R9 Fury with thermaltake 750w bronze

canadianbeaver

Commendable
Sep 22, 2016
10
0
1,510
Hi,

I currently have a thermaltake smart series 750w bronze 80+. I'm planning to buy a r9 fury in a couple of weeks since the prices are going down because of polaris. I wanna know if my psu is strong enough to handle that beast and if I have room to oc the gpu. Also, I have an i7-4790 non k and an asus b85m-e/csm as a motherboard.

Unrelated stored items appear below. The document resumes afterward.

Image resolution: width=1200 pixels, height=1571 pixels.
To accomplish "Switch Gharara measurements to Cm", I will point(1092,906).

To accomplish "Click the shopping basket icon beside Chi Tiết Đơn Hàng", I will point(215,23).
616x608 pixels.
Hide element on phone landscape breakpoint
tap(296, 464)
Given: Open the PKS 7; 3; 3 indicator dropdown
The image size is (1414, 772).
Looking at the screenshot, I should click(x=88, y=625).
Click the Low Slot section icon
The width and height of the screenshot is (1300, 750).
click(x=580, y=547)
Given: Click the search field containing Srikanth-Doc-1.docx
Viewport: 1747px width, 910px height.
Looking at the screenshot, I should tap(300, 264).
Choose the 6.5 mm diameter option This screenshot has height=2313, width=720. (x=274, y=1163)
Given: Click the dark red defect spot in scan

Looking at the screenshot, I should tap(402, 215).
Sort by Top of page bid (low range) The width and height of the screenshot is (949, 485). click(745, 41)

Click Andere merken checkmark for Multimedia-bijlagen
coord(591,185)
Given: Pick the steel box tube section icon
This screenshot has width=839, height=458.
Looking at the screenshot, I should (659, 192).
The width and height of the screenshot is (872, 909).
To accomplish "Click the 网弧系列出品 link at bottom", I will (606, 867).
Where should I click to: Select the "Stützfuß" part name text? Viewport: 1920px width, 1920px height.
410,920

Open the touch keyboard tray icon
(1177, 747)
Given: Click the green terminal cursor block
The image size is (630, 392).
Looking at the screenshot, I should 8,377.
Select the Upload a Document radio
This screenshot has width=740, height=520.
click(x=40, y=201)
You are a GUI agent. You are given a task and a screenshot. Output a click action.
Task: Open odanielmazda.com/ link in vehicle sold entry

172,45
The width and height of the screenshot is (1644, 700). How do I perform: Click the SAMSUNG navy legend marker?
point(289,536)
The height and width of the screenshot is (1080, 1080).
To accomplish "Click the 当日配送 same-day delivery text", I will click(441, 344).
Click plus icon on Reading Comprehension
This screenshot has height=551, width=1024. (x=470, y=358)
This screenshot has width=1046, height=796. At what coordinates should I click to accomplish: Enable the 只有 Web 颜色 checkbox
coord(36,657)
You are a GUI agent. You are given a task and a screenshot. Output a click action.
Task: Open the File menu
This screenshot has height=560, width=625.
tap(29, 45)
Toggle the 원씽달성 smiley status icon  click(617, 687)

One last thing, is 4gb HBM enough for the next 2 years for 1080p/1440p?

Thank you
 
Solution
The Fury requires 600~650W so you should be fine with the 750W. For crossfire you need 800~900W. For 1080p sure but the Fury is already on the line of 1440p. Generally the 1060 is the highest a suggest for 1080p and FuryX/980ti lowest for 1440p.
The Fury requires 600~650W so you should be fine with the 750W. For crossfire you need 800~900W. For 1080p sure but the Fury is already on the line of 1440p. Generally the 1060 is the highest a suggest for 1080p and FuryX/980ti lowest for 1440p.
 
Solution

canadianbeaver

Commendable
Sep 22, 2016
10
0
1,510


I've read on some forum that the psu I have isn't a good quality one (750w smart M semi modular), so I'm a bit worried that it might not be able to supply the card
 

amtseung

Distinguished
I have that power supply (I think we're talking about the same power supply, SP-750P), and it's been able to support an overclocked FX8320 (5.15ghz @1.66V) and an overclocked HD7970 (1.3ghz core and 8ghz effective memory at +220mV) for daily gaming use for about 6 months. I've never had any problems with this power supply aside from user error, and I'm still using it to this day.

Will it power your system? It sure has the wattage to do so. I would also say it's good enough as a power supply in general to not call it a fire hazard. The Tom's Hardware PSU Tier List puts it at tier 4 out of 5. It's definitely not the best unit out there, and probably has QC problems at the factory, so not every unit is as stable as mine is.